Приехав домой, мы забрали из машины пожитки и укрылись в квартире. Какое-то время чувствовали себя в безопасности. Мама пыталась связаться с отцом, но, как назло, связи с ним не было. Я просматривала интернет, списывалась с подругами. Некоторые из них по счастливой случайности выехали из города накануне в сторону Западной Украины.

Чуть позже отец сам дозвонился. Он был сильно напуган, переживал за нас, но мама со слезами на глазах пыталась убедить его, что мы в порядке. В итоге он сказал нам никуда не высовываться, а если начнётся обстрел города, прятаться в подвале.

К вечеру к нам заявился Денис. Весь такой военный, в бронежилете и с автоматом, он напоминал прям американских морпехов из фильмов. Он сказал, чтобы я шла с ним, если хочу спастись. Маму мою тоже готов был забрать. Денис говорил, что если до нас дойдут русские, то сначала изнасилуют, а потом убьют. Знаешь, я не верила в то, что такое возможно, но он говорил так убедительно, что начала сомневаться. Ведь они же напали на нас, чего хорошего от них было ждать? На фоне этих мыслей Денис выглядел достойным мужчиной, пытавшимся нам помочь.

Мы спросили, куда он хочет нас вывести, а он не ответил, но, как я поняла, тогда всех свозили на завод «Азовсталь», ты, наверное, слышал про него. Мы отказались, и тогда он, обозлённый, ушёл, прокричав на прощание, что мы «все сдохнем, как поганые суки».

Страшно. Было очень страшно.

Когда начались бои на окраинах города, мы ещё сидели в квартире. Рядом уже начали падать артиллерийские снаряды, мы с мамой и соседями, долго не раздумывая, спустились в подвал. Нам повезло, подвал нашего дома был относительно комфортным. Я имею в виду, что не захламлён и не заселён крысами. Там не было магазинов, как принято сейчас делать в современных домах, но зато были просторные, почти чистые помещения, где разместилась минимум половина жителей дома, а может, ещё и из соседних кто-то пришёл. Сосчитать было невозможно.

В подвале постоянно было темно, холодно и сыро. Всегда хотелось есть и всегда было страшно, что вот-вот снаряд ударит по дому, и он сложится прямо нам на головы.

Я помню, как там пахло. Этого запаха немытых тел, человеческих экскрементов и дыма с улицы мне никогда не забыть. Всё это настолько угнетало, что казалось, никогда не закончится. Жизнь до войны осознавалась нереальной, реальность – вот она: промозглая и жуткая, а прошлое – это просто иллюзия. Я даже забыла о проблемах с Денисом, потому что теперь они казались несущественными. Мама тоже не говорила со мной на эту тему. Видимо, понимала, что в подобных обстоятельствах прошлое не имело значения, лишь настоящее, чтобы выжить.

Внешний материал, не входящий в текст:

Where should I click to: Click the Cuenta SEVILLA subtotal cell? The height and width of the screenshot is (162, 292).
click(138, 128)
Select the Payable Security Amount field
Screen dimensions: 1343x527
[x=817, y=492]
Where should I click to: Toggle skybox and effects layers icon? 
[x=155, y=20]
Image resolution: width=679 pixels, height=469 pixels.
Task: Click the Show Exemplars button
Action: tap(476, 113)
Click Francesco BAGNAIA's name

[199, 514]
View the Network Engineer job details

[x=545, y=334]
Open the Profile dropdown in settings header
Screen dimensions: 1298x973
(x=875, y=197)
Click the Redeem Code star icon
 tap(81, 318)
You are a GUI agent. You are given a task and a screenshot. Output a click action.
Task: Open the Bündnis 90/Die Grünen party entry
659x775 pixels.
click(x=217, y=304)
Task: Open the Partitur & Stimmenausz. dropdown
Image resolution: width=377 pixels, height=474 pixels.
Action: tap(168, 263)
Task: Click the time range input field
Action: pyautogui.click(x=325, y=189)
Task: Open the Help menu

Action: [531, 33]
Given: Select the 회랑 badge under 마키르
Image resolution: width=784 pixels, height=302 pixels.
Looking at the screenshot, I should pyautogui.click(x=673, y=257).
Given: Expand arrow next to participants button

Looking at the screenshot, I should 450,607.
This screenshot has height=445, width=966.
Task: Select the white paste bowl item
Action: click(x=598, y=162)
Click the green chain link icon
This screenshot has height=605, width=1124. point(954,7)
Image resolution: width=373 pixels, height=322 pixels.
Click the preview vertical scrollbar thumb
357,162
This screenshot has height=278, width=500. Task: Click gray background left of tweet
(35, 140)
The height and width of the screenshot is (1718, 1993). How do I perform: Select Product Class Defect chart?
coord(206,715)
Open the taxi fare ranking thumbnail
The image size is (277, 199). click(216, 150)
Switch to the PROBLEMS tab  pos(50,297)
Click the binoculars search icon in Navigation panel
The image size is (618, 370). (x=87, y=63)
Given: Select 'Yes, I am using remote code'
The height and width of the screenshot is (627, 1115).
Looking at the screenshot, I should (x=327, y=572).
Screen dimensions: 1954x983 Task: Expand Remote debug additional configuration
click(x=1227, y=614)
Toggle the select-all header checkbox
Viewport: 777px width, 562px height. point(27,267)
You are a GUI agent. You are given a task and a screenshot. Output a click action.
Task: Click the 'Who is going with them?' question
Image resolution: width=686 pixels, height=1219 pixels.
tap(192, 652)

Так проходили дни. Мы ждали, когда наконец хоть кто-то победит. Лишь бы закончился этот кошмар, в котором мы все оказались. Еды не было. Знаешь, как было больно, когда мужчины уходили на улицу за провизией и не возвращались или возвращались, но не все. Нам не всегда рассказывали, что произошло, но мы понимали. То снаряд прилетит, то шальная пуля, а иногда и не шальная.

То, что принесли из дома, давно закончилось, и приходилось выходить обшаривать квартиры. Иногда, если их не размародёрили, поисковые группы, как мы их называли, возвращались с добычей. Консервы ели не разогревая, сладости тоже, но чтобы сварить суп или кашу, самые отчаянные смельчаки выходили из подвала и разводили костёр во дворе.

Однажды наши парни пошли на оптовый рынок «Калифорния», по которому случился серьёзный прилёт. Вот они говорили, что там разворотило грузовики, повсюду всё было в крови, и они нашли кучи разбросанных повсюду апельсинов, бананов, картошки и ещё много чего. Помню, как мы радовались фруктам, хотя от сильного мороза – на удивление март выдался очень холодным, отчего мы тоже страдали – даже апельсины были замёрзшими. В итоге съели всё.

Иногда получалось, иногда не было возможности выйти по несколько суток из-за обстрелов, а порой те, кто решался на готовку, обратно уже не приходили. Или, как было с одним мужчиной, пока он разводил костёр, его убило осколком. Он промучился сутки, и никто ничего не мог сделать. Чтобы внушить хоть какую-то надежду и облегчить страдания, этому мужчине давали таблетки от кашля и говорили, что они помогут ему выжить. Естественно, это было ложью, и он умер.